Having a strong support system for people living with dementia is so important in maintaining their wellbeing. This has now been realised by people more than ever in the wake of COVID-19. And while the carers in facilities work their hardest to help residents, and do their best to care for and keep their spirits up, the support and assistance of a family or outside support system is so important to those living in care facilities.
Sometimes, especially at night when she no longer has her old nightly routine to go through, Grandma would find herself becoming distressed. After living on her own for almost 20 years after her husband, my Grandpa, died, her nightly routine of locking up and turning off all the lights before bed had been cemented. Moving into a care home and losing that sometimes caused some problems. And now that her steadily developing new routine had been thrown into confusion again with new restrictions, there were extra concerns and confusions being battled.
“The carers were good in that if mum was getting a bit distressed, they gave us a call, and she always calms down a little bit once she heard our voices, and I’d explain to her why [we couldn’t visit her]. But now I can say to her, ‘well I’ll come and see you in the morning, mum’. Or ‘I’ll come and see you tomorrow’, and she’ll say ‘oh okay, that’s good’. So knowing that I can go and visit her, that makes her feel better, and it makes me feel better too,” said Roz.

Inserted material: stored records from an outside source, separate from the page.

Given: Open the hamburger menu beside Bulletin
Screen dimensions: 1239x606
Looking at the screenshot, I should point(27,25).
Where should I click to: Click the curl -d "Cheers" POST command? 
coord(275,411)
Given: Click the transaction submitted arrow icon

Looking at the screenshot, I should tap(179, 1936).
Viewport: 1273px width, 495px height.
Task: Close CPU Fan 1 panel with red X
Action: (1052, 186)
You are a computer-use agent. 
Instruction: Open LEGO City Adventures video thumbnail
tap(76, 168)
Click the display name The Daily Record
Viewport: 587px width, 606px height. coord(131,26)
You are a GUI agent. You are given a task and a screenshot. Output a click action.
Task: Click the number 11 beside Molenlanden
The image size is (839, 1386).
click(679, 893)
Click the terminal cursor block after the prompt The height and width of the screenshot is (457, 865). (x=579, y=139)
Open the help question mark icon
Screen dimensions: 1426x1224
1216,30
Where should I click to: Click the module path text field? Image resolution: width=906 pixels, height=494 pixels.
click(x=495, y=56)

Being so far away, away from my family and my ageing grandmother, I sometimes feel useless and unable to offer real tangible support. And knowing that Grandma wasn’t able to receive visits from my family when she hadn’t fully settled into her home was a hard pill to swallow. Seeing Mum and Grandma together for the first time in months today, a sense of relief washed over me.
The three of us could have a quick chat, and Grandma and I could actually see each other and the three of us could laugh together. It warmed my heart to know that, even if she won’t always remember it, at that moment she was happy.
“I think it’s all about the moment, and being with her in the moment, because sometimes she forgets that we’ve been there,” said Roz.
“Being able to sit and see you on FaceTime today, she said “oh it’s so lovely to see you” so she was quite surprised. “Through the stratosphere” I think she said.
“It’s good, we have a chuckle, she still has her good sense of humour. “You be a good girl, now” how many times did she tell you that? She does it with a twinkle in her eye.”